→ EXERCISE:
In the data below, retype exactly the line that contains "Viewport: 1300px width, 924px height." and every line after it, through the last.

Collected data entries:
---
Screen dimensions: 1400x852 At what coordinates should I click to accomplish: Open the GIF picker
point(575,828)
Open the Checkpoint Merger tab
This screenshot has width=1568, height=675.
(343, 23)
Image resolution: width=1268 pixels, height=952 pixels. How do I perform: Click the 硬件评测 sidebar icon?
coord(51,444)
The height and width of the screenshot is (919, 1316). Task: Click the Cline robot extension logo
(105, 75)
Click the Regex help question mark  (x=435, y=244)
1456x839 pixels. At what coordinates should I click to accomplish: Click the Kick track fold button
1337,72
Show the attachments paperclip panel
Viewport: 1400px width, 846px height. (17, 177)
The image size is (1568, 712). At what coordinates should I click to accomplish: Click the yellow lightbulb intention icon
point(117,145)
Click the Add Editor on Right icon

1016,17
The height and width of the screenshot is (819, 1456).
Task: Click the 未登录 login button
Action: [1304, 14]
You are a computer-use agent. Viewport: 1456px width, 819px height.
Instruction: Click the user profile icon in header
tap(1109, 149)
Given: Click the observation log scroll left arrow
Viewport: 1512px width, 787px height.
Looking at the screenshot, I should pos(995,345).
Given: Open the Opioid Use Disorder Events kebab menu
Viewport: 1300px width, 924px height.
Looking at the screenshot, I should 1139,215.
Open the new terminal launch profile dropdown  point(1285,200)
---
→ OUTPUT BELOW:
Viewport: 1300px width, 924px height.
Looking at the screenshot, I should 1139,215.
Open the new terminal launch profile dropdown  point(1285,200)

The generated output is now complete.